## ACTIVITY
In the entries below, the word "will" appears on some lines. Copy each of those lines.

######

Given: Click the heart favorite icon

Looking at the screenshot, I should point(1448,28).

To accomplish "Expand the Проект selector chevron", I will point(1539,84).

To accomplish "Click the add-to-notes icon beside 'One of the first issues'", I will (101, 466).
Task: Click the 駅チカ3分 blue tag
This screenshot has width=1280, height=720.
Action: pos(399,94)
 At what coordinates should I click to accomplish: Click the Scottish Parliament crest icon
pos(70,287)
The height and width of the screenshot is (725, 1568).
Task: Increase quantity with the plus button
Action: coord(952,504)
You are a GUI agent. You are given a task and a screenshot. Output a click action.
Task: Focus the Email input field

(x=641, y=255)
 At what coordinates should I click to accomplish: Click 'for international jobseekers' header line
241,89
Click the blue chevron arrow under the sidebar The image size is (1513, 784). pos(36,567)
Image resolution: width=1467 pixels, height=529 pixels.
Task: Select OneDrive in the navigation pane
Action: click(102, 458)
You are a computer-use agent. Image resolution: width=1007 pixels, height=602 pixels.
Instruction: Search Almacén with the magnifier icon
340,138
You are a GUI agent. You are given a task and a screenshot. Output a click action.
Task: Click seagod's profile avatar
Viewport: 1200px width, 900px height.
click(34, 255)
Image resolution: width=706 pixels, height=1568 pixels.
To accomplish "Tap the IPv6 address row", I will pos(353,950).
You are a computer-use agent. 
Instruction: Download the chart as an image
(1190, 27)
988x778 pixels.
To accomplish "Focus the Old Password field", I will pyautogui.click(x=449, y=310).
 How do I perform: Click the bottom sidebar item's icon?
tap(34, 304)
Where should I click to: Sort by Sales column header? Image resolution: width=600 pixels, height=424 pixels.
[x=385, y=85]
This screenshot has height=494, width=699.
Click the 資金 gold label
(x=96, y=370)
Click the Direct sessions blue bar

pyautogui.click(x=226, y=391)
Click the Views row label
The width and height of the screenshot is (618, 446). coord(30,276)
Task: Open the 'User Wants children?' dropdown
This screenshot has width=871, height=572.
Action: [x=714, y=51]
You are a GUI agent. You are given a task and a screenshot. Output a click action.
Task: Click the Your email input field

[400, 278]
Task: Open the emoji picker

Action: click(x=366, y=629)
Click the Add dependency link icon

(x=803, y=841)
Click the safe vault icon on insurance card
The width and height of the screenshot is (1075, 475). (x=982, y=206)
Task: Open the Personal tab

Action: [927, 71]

######

## YOUR RESPONSE
To accomplish "Expand the Проект selector chevron", I will point(1539,84).
To accomplish "Click the add-to-notes icon beside 'One of the first issues'", I will (101, 466).
To accomplish "Tap the IPv6 address row", I will pos(353,950).
To accomplish "Focus the Old Password field", I will pyautogui.click(x=449, y=310).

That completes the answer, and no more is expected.